> [RECORD EXCERPTS]:
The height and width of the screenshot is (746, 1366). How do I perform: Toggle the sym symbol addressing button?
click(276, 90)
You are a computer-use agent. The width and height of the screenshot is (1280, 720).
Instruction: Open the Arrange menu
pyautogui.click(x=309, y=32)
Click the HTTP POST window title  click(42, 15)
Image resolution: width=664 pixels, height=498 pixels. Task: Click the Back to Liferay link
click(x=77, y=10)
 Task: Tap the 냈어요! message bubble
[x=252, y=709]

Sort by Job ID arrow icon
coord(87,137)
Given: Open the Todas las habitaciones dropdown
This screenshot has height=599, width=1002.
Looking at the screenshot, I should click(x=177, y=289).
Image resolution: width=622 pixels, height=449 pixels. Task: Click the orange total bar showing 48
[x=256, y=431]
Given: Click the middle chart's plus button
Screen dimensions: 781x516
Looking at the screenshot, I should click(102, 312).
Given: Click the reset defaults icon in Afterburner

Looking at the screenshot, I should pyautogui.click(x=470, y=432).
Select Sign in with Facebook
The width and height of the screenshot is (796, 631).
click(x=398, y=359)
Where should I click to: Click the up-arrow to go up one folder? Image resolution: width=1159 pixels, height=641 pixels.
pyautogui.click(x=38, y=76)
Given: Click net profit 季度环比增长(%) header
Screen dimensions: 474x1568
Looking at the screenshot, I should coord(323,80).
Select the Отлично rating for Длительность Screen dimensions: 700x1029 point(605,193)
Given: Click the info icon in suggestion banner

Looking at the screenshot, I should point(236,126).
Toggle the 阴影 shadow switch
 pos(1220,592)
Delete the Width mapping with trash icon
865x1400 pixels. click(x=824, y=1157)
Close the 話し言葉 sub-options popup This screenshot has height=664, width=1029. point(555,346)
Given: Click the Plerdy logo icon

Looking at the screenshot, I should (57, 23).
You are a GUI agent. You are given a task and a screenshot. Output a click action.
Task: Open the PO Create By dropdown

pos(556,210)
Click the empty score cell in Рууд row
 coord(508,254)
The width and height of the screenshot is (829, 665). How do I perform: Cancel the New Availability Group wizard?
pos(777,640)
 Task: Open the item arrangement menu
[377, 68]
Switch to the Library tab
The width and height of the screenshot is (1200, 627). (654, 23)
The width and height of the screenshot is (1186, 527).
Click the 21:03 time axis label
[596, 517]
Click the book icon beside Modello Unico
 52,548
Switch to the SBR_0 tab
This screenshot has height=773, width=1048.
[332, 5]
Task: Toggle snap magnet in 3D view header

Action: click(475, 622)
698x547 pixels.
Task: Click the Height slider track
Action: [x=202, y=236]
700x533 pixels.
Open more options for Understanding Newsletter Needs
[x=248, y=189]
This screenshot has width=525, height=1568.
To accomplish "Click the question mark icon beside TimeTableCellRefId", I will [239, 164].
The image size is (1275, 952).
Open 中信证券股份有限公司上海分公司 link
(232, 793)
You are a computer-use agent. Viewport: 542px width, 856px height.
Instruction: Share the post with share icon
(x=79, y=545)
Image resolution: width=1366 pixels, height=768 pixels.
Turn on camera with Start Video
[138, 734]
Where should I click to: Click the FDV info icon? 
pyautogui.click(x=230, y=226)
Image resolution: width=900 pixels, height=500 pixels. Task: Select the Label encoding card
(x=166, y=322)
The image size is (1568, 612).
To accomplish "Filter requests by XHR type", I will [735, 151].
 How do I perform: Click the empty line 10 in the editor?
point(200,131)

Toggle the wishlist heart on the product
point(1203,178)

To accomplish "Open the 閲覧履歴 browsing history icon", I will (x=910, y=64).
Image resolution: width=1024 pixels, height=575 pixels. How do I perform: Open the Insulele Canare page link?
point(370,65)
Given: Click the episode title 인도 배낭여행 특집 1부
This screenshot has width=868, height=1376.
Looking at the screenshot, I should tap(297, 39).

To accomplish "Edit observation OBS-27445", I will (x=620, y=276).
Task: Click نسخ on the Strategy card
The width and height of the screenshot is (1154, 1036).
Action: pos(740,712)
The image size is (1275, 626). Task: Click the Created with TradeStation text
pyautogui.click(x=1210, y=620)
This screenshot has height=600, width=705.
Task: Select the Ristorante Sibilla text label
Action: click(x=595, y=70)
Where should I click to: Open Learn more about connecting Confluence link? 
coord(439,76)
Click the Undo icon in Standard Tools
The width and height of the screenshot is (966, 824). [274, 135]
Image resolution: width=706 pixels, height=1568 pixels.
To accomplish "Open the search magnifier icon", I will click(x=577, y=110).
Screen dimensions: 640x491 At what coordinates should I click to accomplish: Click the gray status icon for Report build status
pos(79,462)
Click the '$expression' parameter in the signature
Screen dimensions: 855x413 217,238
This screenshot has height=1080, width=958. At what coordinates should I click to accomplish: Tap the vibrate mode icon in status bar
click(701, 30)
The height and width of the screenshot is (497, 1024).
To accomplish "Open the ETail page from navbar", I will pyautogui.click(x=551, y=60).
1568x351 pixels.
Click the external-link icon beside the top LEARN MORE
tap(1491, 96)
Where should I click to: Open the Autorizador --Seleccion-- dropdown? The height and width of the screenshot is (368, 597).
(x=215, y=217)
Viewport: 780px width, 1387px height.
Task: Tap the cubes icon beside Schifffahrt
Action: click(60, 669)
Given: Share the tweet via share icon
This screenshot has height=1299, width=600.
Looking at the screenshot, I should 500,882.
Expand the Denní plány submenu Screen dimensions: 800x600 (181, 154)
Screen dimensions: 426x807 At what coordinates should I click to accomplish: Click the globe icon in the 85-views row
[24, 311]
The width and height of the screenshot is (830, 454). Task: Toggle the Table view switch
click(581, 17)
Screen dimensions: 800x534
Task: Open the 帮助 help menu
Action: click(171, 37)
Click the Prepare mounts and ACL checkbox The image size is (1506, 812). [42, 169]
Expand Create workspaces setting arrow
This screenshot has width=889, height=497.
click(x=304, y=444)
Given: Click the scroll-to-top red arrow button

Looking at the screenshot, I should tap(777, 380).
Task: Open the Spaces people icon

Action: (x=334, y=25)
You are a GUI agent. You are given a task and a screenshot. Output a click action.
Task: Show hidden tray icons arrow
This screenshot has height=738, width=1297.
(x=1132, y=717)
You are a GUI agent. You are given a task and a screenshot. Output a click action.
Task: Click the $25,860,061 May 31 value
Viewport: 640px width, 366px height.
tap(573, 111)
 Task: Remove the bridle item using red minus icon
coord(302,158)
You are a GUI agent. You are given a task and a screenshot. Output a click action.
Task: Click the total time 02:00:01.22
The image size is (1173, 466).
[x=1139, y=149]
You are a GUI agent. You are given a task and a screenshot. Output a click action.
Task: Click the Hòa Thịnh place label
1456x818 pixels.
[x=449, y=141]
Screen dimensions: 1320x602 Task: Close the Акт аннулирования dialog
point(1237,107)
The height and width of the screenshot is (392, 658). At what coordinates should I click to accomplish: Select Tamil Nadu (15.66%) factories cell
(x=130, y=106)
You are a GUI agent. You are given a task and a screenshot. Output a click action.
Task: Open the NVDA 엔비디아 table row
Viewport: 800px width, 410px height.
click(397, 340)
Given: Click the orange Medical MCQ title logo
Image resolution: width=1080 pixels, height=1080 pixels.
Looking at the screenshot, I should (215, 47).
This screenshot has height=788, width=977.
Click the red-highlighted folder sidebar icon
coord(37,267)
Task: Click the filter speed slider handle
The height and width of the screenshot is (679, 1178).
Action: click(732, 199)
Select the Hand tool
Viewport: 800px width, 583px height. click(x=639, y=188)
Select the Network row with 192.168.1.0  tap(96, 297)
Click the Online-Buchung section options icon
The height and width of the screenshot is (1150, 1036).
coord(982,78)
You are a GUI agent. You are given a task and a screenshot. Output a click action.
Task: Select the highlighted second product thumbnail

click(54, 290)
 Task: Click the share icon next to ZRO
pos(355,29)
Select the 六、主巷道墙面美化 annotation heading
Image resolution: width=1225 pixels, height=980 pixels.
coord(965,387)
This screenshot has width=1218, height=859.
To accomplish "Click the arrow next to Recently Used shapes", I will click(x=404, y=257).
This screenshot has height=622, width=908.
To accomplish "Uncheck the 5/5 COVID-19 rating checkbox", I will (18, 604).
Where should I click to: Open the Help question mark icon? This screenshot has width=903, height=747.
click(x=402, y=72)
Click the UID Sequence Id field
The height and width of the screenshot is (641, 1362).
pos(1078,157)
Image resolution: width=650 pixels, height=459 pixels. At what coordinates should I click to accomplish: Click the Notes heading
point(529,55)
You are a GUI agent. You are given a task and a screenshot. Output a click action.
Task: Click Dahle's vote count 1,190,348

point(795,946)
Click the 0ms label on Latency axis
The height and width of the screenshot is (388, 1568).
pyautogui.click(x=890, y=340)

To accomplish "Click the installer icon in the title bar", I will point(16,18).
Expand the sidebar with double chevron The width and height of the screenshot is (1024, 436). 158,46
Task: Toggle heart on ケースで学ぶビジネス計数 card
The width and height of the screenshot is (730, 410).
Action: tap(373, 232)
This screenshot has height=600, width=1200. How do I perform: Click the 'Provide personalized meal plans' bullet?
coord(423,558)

> [TASK DIRECTIONS]: Look back at the entries above. Retype the line with "How do I perform: Click the empty", the line with "Given: Click the episode title 인도 배낭여행 특집 1부", and all lines in between.

> [RESULT OF THE TASK]:
 How do I perform: Click the empty line 10 in the editor?
point(200,131)

Toggle the wishlist heart on the product
point(1203,178)

To accomplish "Open the 閲覧履歴 browsing history icon", I will (x=910, y=64).
Image resolution: width=1024 pixels, height=575 pixels. How do I perform: Open the Insulele Canare page link?
point(370,65)
Given: Click the episode title 인도 배낭여행 특집 1부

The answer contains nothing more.